_PROBLEM DETAILS_
Copy out the material word for word, everything from the line containing "Open the DeepSeek license copyright row" down to the line containing "The height and", with both of those lines included. Leave the pictures out.

_DATA FOR PROCESSING_
# # # # # # #
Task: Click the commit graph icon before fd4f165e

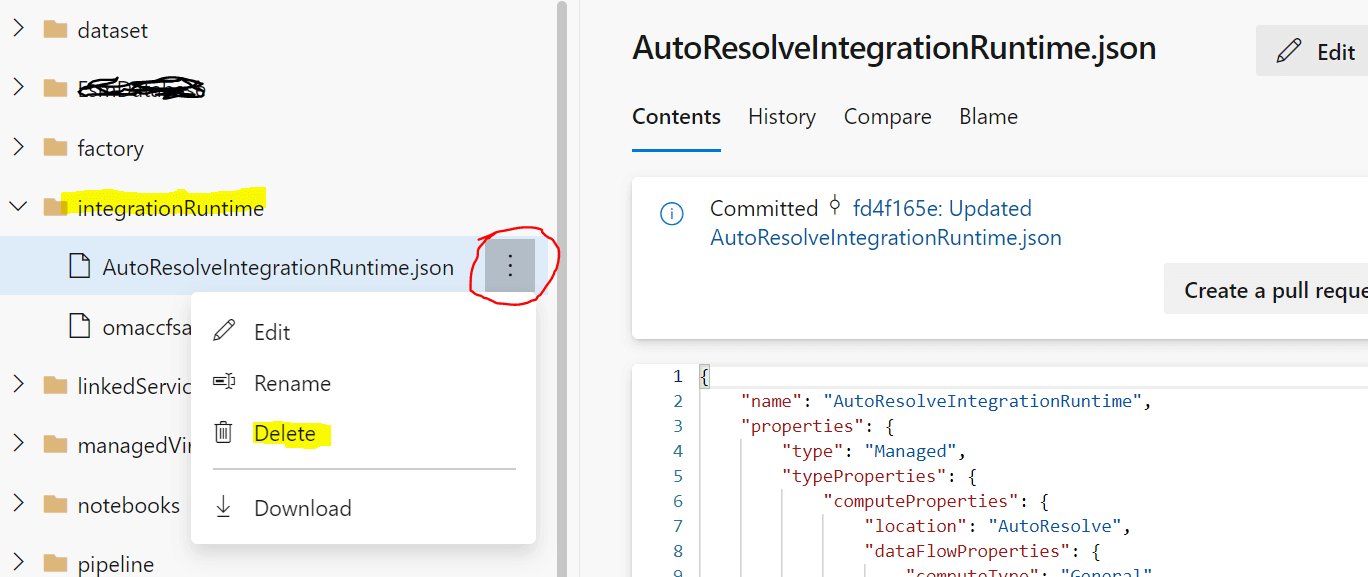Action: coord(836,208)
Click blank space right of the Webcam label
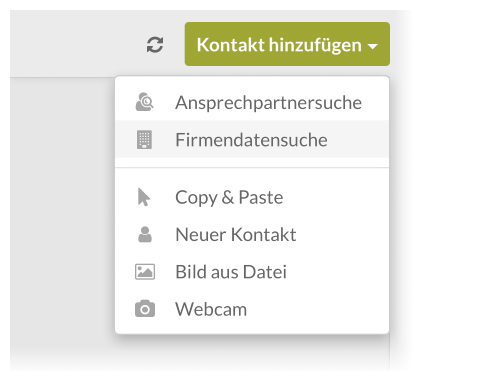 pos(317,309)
# # # # # # #
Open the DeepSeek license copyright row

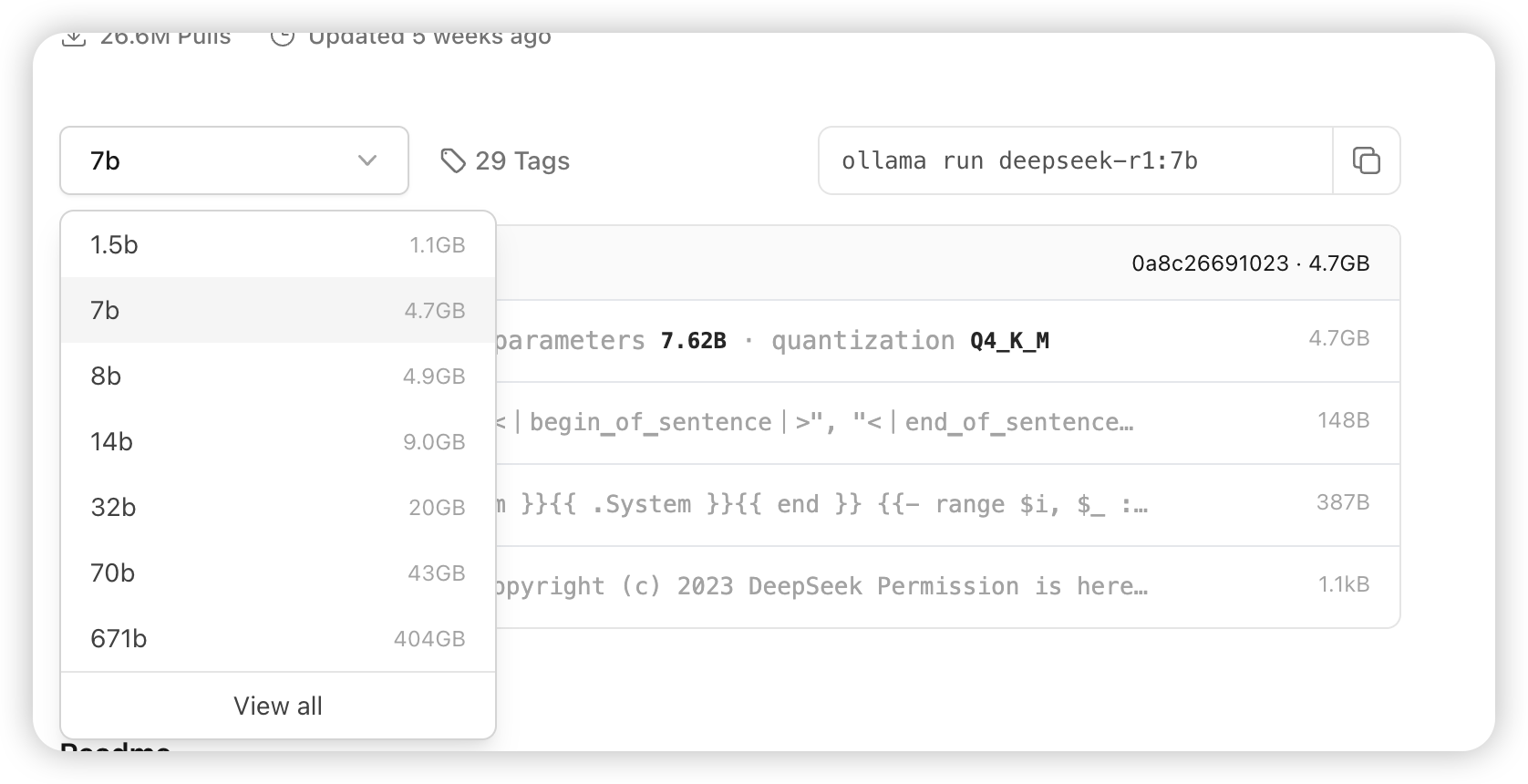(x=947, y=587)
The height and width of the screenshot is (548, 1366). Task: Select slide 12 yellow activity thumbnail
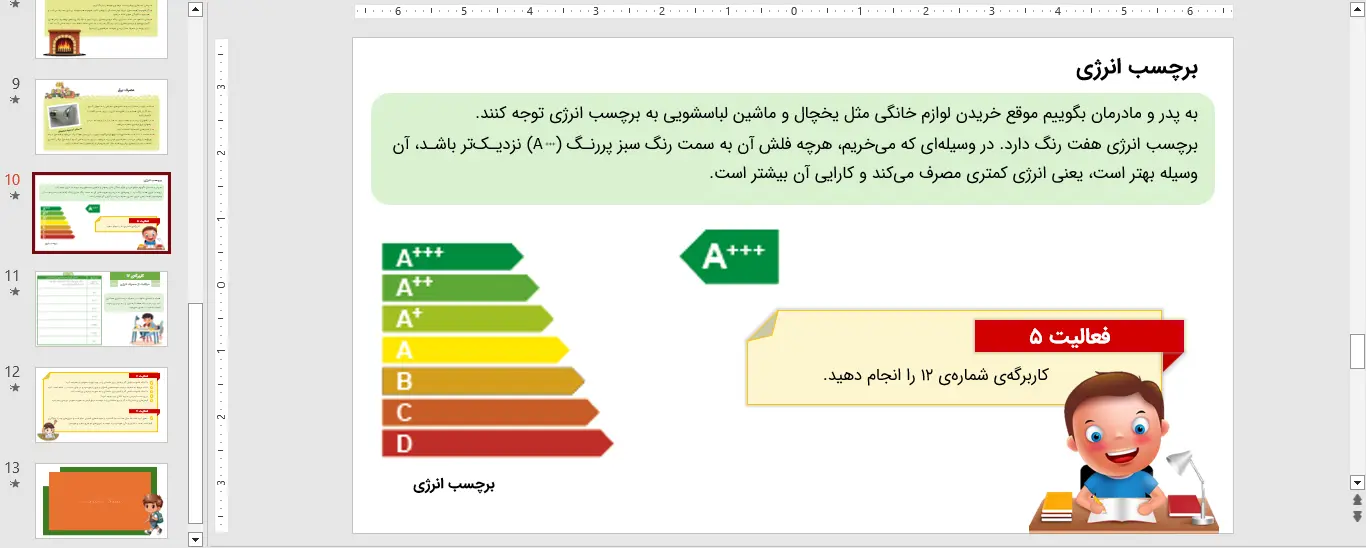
# # # # # # #
_SOLUTION FOR THIS EXERCISE_
Open the DeepSeek license copyright row

(x=947, y=587)
The height and width of the screenshot is (548, 1366). Task: Select slide 12 yellow activity thumbnail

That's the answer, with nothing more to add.